§ Try it
What is the number of lines in the listing below that include the string "dropdown"? Answer with that number alone.

START Data extract

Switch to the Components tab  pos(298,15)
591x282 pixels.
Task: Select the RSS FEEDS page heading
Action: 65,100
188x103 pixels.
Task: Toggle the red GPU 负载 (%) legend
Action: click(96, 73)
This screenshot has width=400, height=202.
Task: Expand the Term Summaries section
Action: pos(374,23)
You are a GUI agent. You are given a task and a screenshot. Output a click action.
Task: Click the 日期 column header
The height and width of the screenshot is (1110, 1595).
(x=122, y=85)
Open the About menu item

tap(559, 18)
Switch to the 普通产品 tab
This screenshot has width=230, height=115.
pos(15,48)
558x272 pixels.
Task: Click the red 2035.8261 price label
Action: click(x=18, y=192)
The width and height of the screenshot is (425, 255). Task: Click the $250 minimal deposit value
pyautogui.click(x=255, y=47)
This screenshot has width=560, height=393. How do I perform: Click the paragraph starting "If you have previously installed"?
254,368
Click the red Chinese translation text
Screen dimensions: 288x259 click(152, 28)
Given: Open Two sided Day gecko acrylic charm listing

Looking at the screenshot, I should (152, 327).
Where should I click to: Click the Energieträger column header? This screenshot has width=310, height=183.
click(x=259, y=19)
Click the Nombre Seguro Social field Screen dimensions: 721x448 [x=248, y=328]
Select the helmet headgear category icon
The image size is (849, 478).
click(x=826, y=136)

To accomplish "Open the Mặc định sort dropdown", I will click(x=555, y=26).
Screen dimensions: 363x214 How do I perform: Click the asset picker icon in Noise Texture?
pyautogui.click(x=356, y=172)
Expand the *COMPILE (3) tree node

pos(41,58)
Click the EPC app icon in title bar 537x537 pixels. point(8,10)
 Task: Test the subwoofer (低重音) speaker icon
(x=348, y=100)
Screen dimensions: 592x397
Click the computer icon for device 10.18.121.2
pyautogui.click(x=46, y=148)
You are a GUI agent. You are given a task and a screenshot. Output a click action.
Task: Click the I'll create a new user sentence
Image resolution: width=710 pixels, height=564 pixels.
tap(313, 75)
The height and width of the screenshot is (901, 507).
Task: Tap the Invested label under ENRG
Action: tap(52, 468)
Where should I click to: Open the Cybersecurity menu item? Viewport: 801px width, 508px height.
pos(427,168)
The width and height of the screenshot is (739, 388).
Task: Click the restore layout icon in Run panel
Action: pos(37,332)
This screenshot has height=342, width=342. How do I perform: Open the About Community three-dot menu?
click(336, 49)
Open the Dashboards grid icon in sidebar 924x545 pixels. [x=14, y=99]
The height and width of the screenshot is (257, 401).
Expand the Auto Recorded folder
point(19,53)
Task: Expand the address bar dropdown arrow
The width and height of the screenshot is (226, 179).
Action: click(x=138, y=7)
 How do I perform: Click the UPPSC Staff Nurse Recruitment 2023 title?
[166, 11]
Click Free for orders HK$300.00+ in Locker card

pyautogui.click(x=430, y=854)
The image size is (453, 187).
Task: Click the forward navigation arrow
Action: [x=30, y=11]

END Data extract

§ Exercise solution
2